Os Congressos é que eram emotivos e tal

A confirmarem-se os números da mobilização de votos nestas eleições directas do PPD-PSD, não deixa de ser tentador e paradoxal compará-los com as certidões de óbito e os atestados ao moribundo que abundaram em jornais e blogues. Como é possível que algumas pessoas continuem passados tantos anos a não perceber a dinâmica deste partido? Sobretudo das suas coisas mais simples e sólidas: as bases. A penetração que o partido tem na sociedade é extraordinária, assim como o é a sua capacidade de mobilização para uma votação alegadamente pouco empolgante destinada a eleger, a acreditar nos oráculos do regime, o derrotado de 2009.

Sem ser extraordinariamente surpreendente, não deixa de impressionar a forte derrota que um certo establishment do partido sofreu.

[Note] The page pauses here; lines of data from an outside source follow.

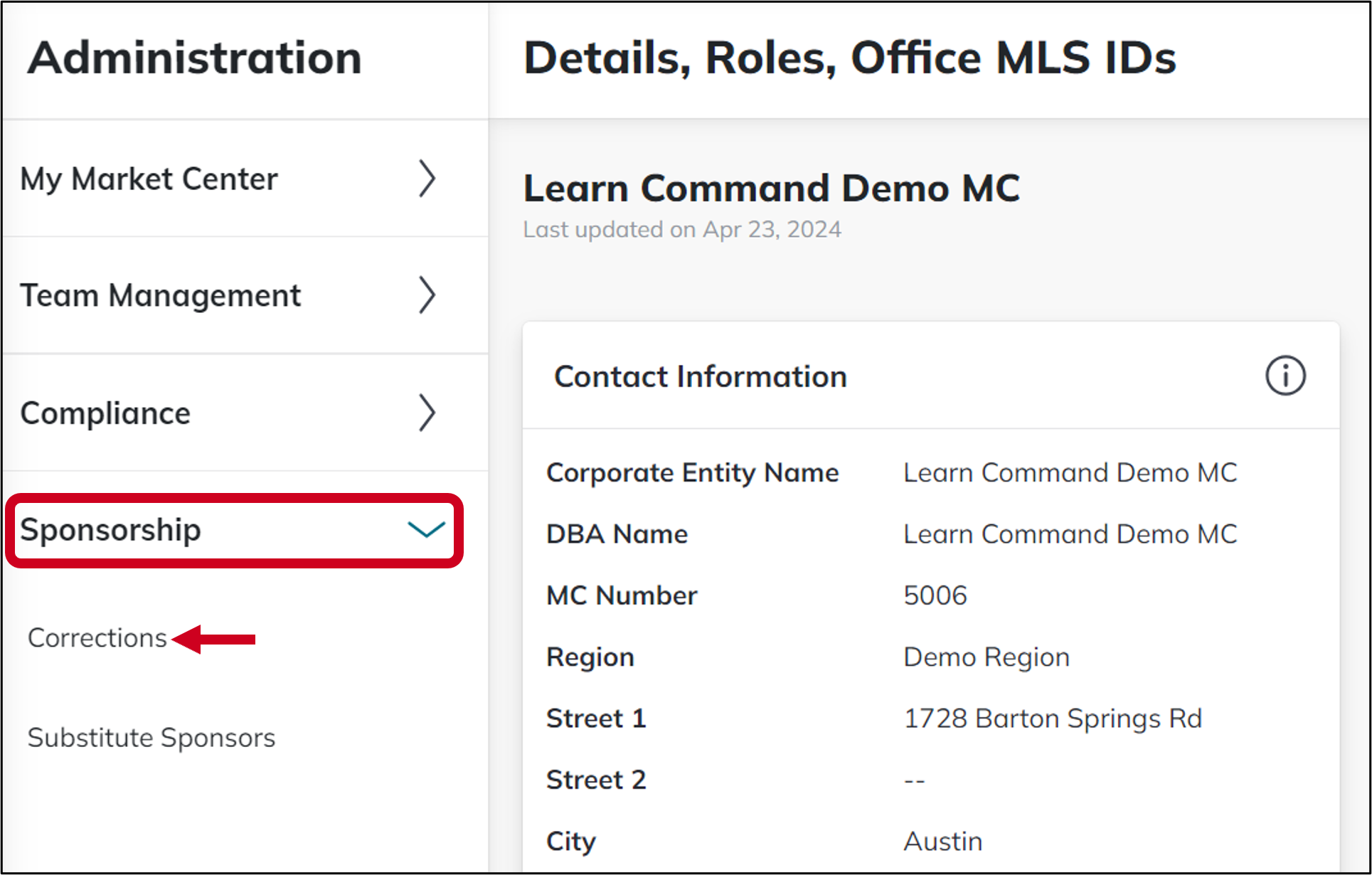Click the Contact Information info icon

(x=1285, y=376)
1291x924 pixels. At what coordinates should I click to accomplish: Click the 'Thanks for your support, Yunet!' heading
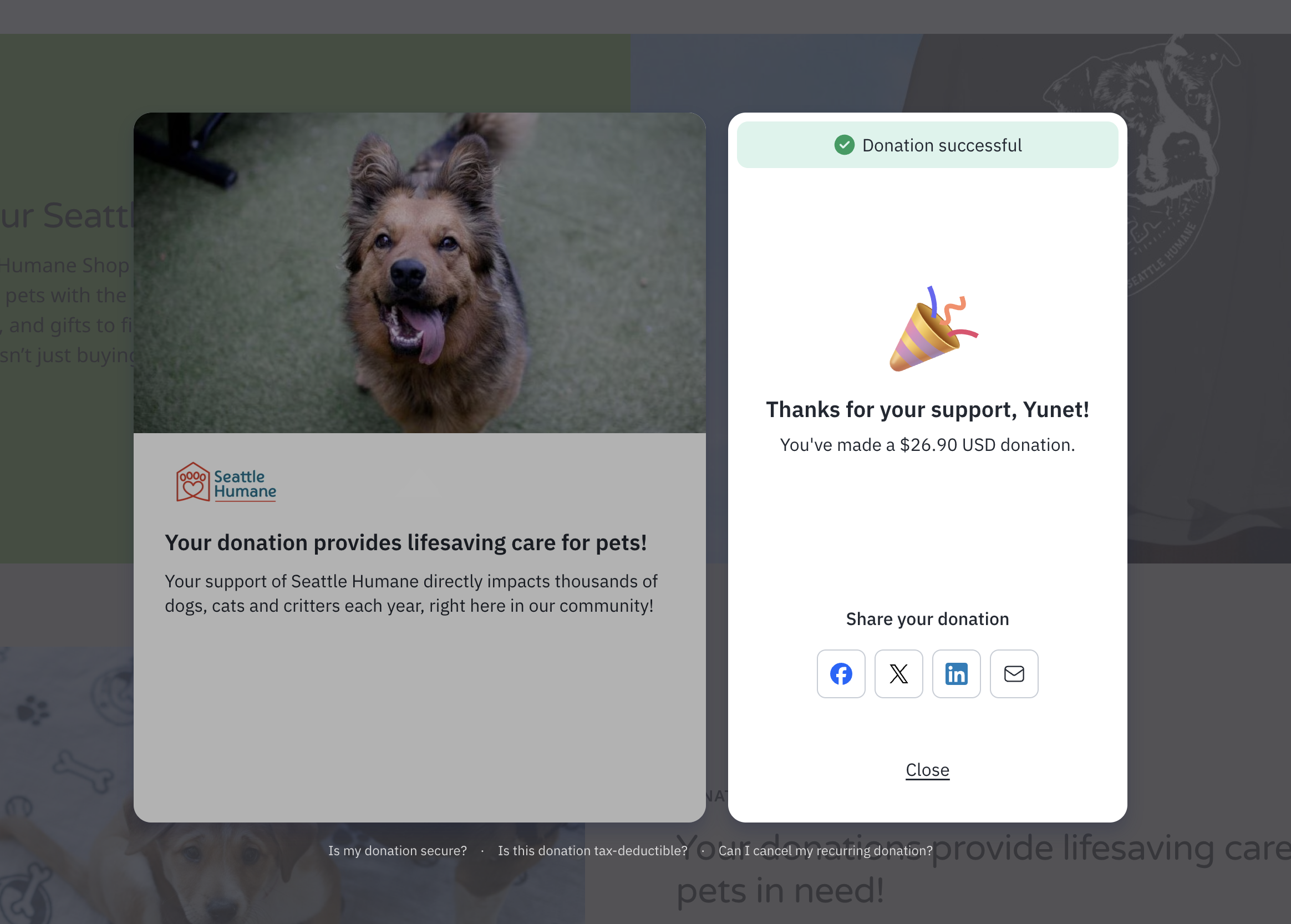927,410
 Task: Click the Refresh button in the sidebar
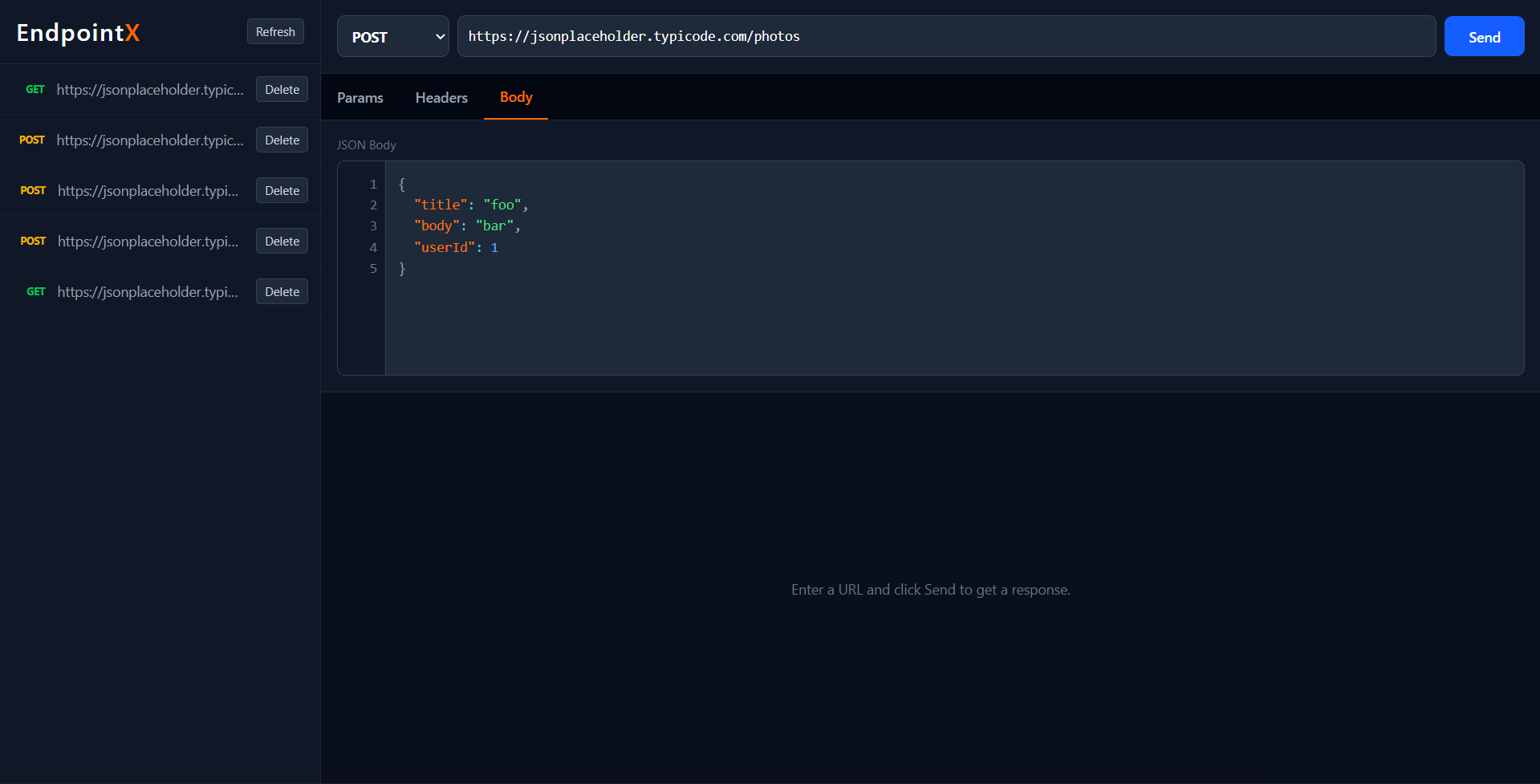[x=274, y=31]
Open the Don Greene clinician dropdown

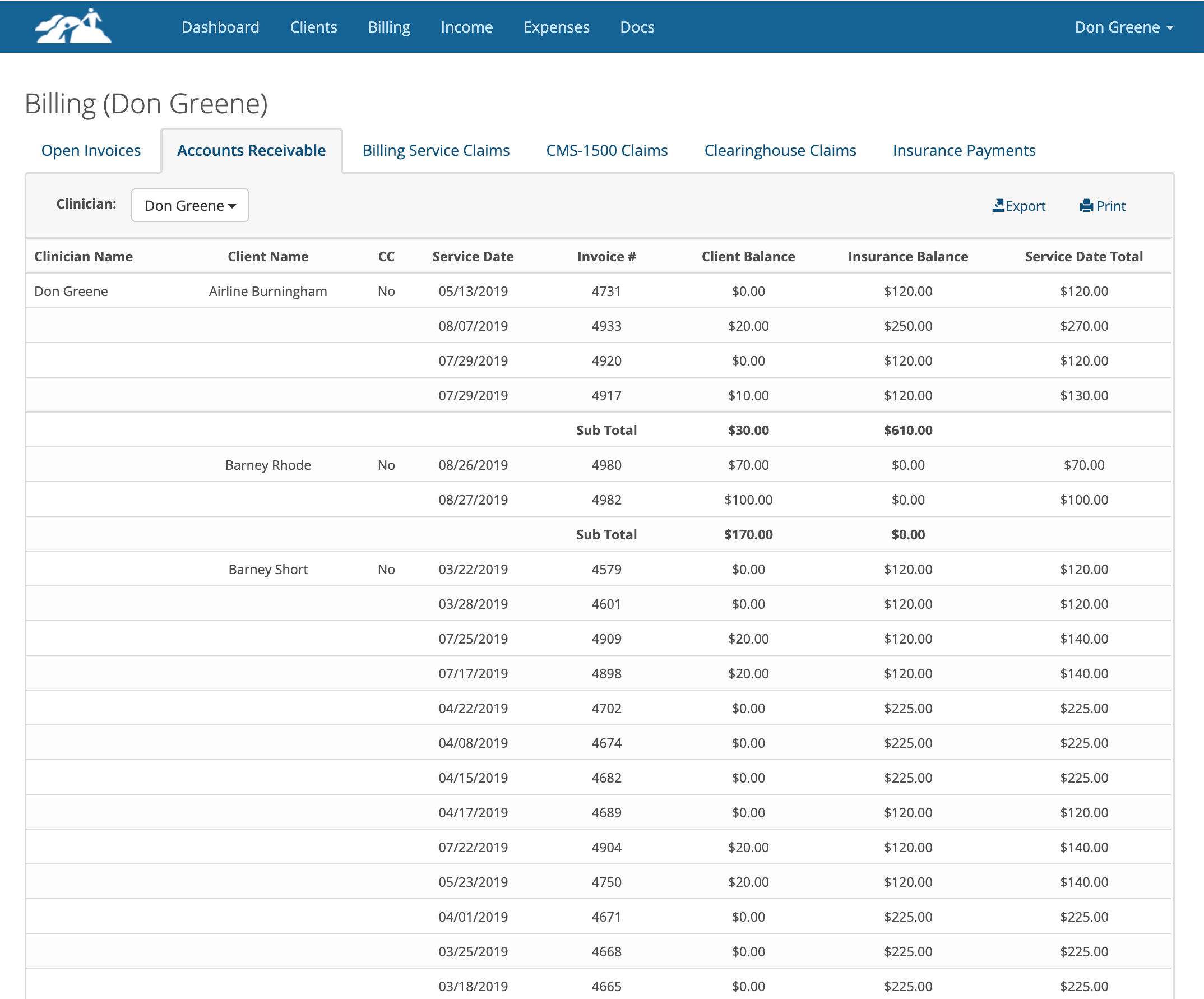pyautogui.click(x=190, y=205)
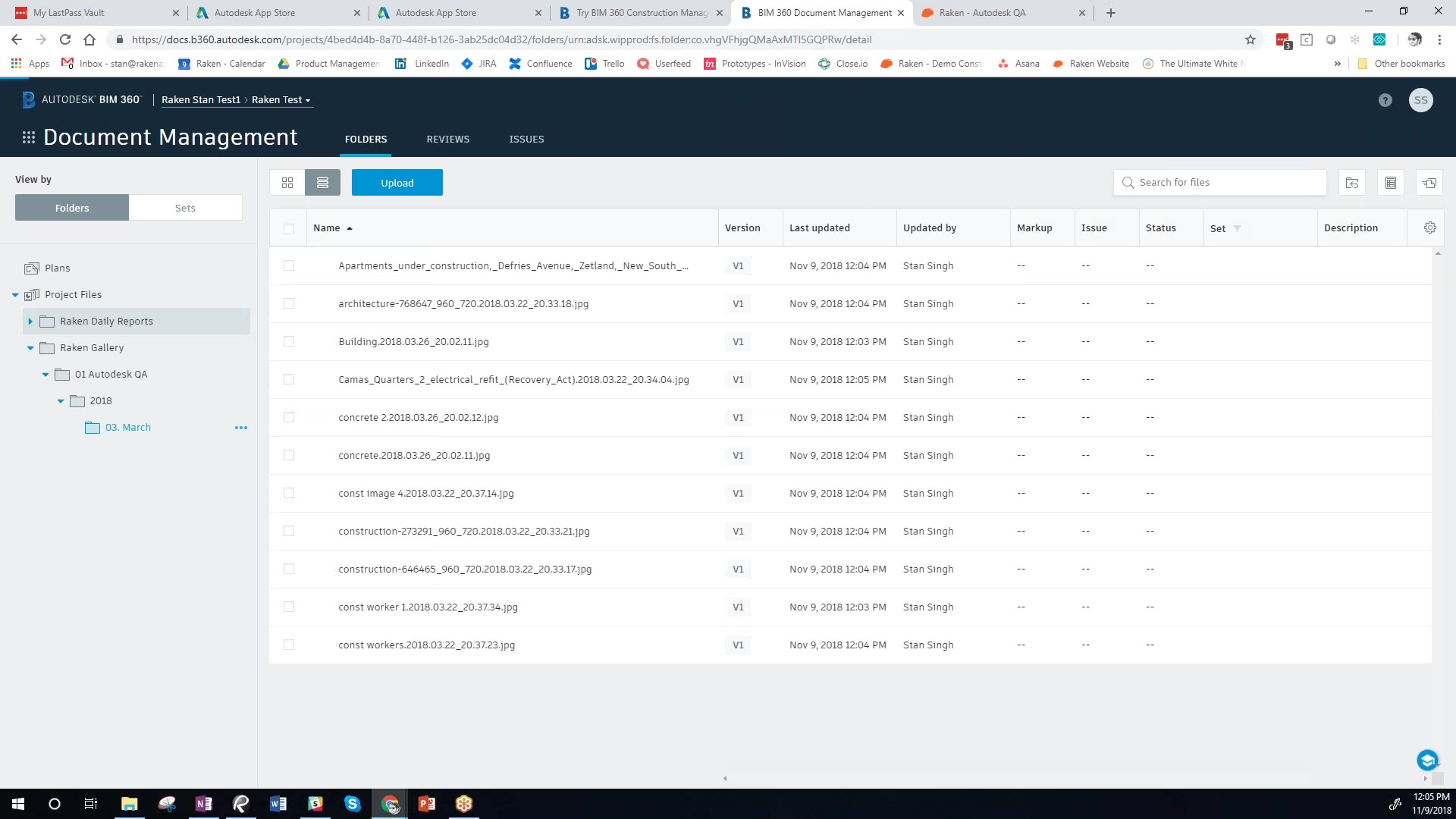
Task: Click the blue Upload button
Action: [x=397, y=183]
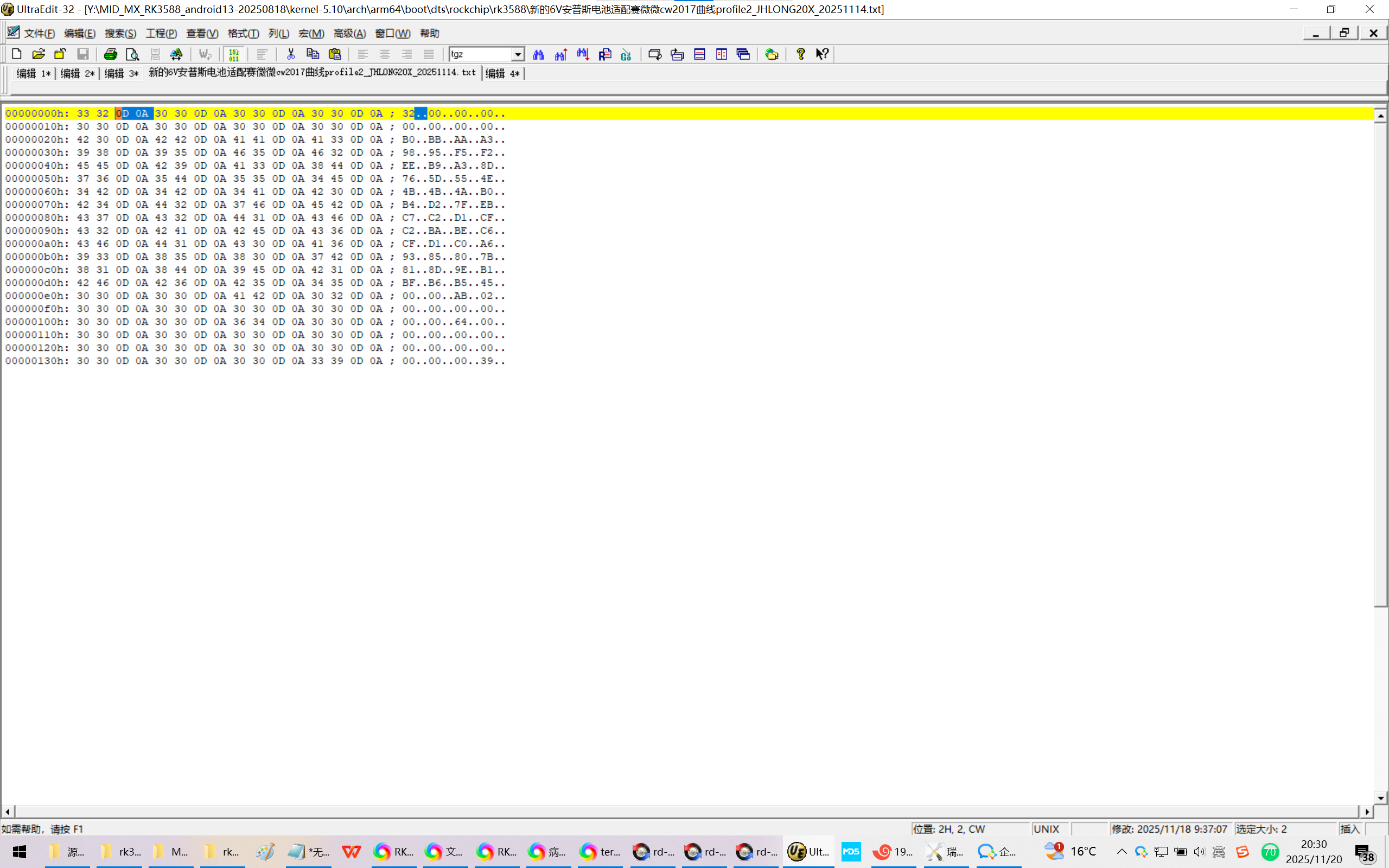Switch to the 编辑 2* tab
The height and width of the screenshot is (868, 1389).
[x=78, y=73]
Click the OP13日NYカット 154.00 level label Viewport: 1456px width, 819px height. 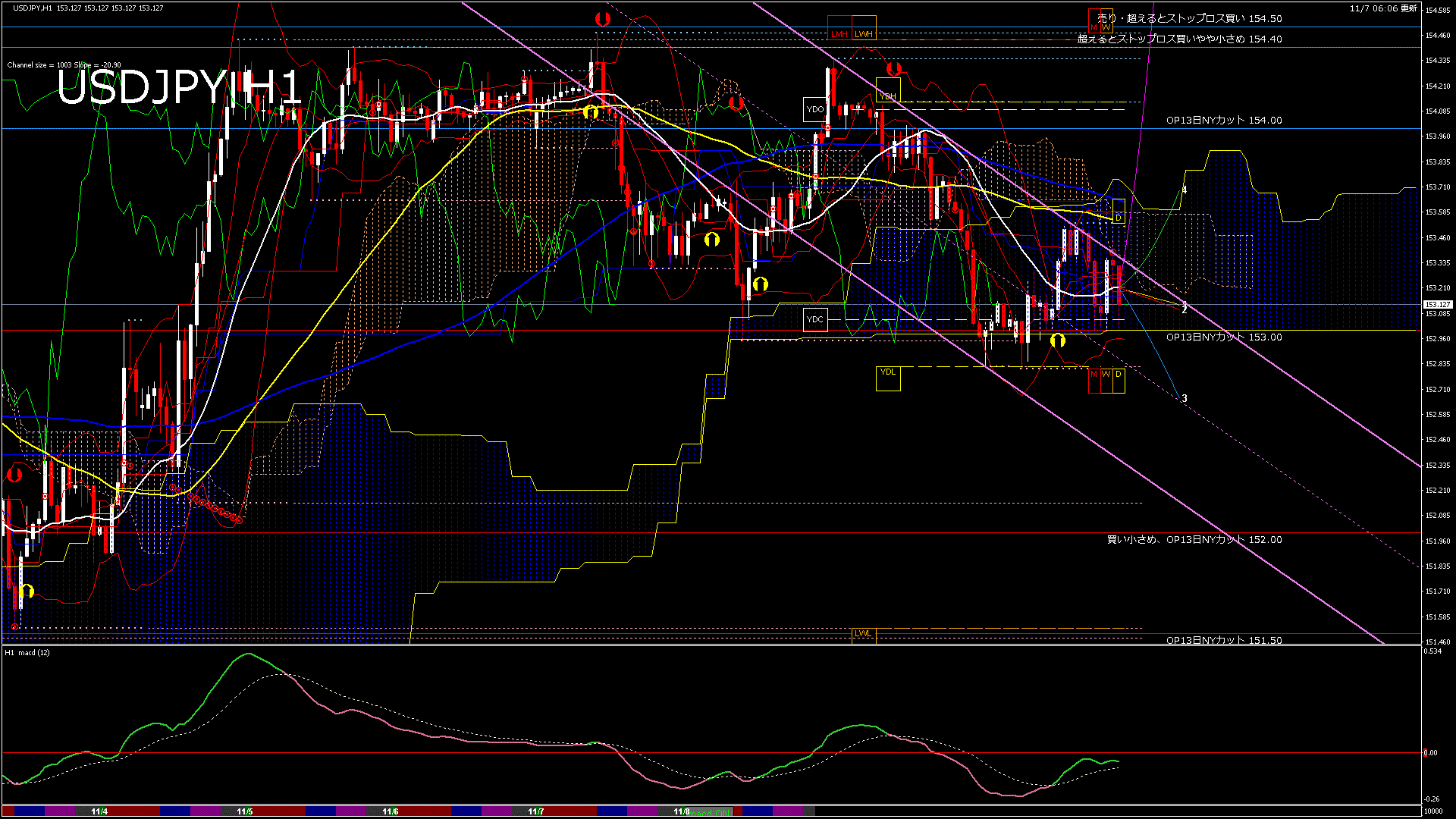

Alternando maioritariamente entre a ausência e um apoio meramente institucional, nunca entrou verdadeiramente na disputa e conquista dos votos, apostando timidamente na eleição de um regente que garantisse serviços mínimos, mas com o qual não se poderiam confundir em demasia. Já se percebeu que as contas sairam mal.

Regista-se então a continuidade da força eleitoral do PPD-PSD, e lança-se um aviso forte às "elites" do partido sempre que estas rejeitem a participação "de facto" em disputas eleitorais. Ambos são factores positivos e, assim de repente, não me lembro de mais nada positivo que resulte destas eleições.